→ **Alıntı Metin**:

Dilek Yarımadası ve Büyük Menderes Deltası Milli Parkı’nın Güzelçamlı girişinde bulunan Zeus Mağarası, çok bilinmeyen bir güzellik. Ana caddeden 150 metre kadar içeride kayalık bir bölgenin içerisinde konumlanan mağara dışarıdan kendini belli etmiyor. Yer altı sularının kalkerli zemini aşındırmasıyla muhteşem bir yüzme ortamının oluştuğu mağarada derinlik 2-10 metre arasında değişiyor. Mağarada kış aylarında bile yüzmeye gelenlerle karşılaşabilirsiniz.

5. Kuşadası Çarşısı

Tarihi Kuşadası surlarının içinde uzanan Kuşadası Çarşısı, ilçenin en hareketli noktalarından. Özellikle akşam saatlerinde ışıl ışıl olan çarşıda restoranlar, kafeler, giyim mağazaları ve hediyelik eşya dükkanları bulunuyor.

6. Barlar Sokağı

Kuşadası Çarşısı’nın gece saatlerindeki buluşma noktası olan Barlar Sokağı, eğlencenin kalbinin attığı nokta. Canlı müzik yapan restoranlar, bar ve gece kulüplerinin sıralandığı Barlar Sokağı Türkiye’de turizm merkezlerinde en çok tanınan eğlence adreslerinden.

7. Kuşadası Ege Ports (Kuşadası Limanı)

Türkiye’nin en işlek kruvaziyer limanları arasında daima ilk 3’te yer alan Ege Ports, kruvaziyer gemilerinin yanaştığı iki iskele ve 650 yat kapasiteli yat limanına sahip. Yunanistan’ın Sisam (Samos) adasıyla karşılıklı feribot seferlerinin de düzenlendiği liman çevresinde kafe, restoran ve mağazalar bulunuyor.

8. Kuşadası Marina (Setur Marina)

İlçenin son yıllardaki en popüler mekanlarından birine dönüşen Setur Marina, 450 deniz, 150 kara yat kapasitesiyle Ege Bölgesi’nin en büyük marinalarından biri. Marinayı yaşam merkezine dönüşen bölüm ise mağaza, kafe ve restoranları. Yaz-kış ilçeye gelen birçok kişinin uğrak noktasına dönüşen marinada birbirinden güzel mekanlar var.

→ **Veri Satırları**:
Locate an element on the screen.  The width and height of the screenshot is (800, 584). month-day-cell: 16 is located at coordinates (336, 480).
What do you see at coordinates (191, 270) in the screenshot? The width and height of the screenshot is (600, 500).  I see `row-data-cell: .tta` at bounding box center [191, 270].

---

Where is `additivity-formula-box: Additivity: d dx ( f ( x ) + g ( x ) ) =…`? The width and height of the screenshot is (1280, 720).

* * *

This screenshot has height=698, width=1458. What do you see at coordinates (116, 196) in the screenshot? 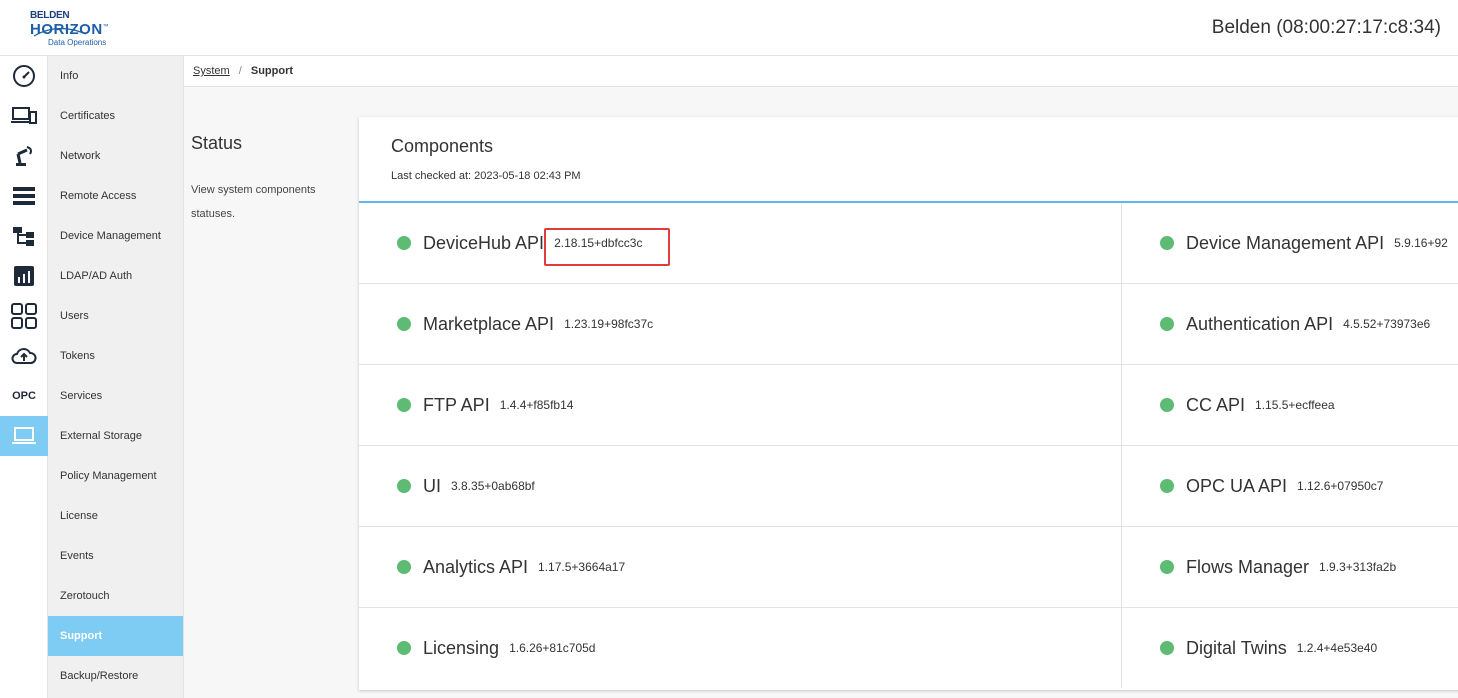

→ **Görev Tanımı 1**: Kuşadası metnine göre Zeus Mağarası'ndaki yüzme ortamının hangi süreçle oluştuğunu bir veya iki cümleyle açıklayın.
→ **Görev Tanımı 2**: Kuşadası metninde "Türkiye’nin en işlek" ifadesinden "ve mağazalar bulunuyor." ifadesine kadar uzanan bölümü değiştirmeden çıkarın.

→ **Yazılı Yanıt 1**: Zeus Mağarası'ndaki yüzme ortamı, yer altı sularının kalkerli zemini aşındırmasıyla oluşmuştur.

→ **Yazılı Yanıt 2**:
Türkiye’nin en işlek kruvaziyer limanları arasında daima ilk 3’te yer alan Ege Ports, kruvaziyer gemilerinin yanaştığı iki iskele ve 650 yat kapasiteli yat limanına sahip. Yunanistan’ın Sisam (Samos) adasıyla karşılıklı feribot seferlerinin de düzenlendiği liman çevresinde kafe, restoran ve mağazalar bulunuyor.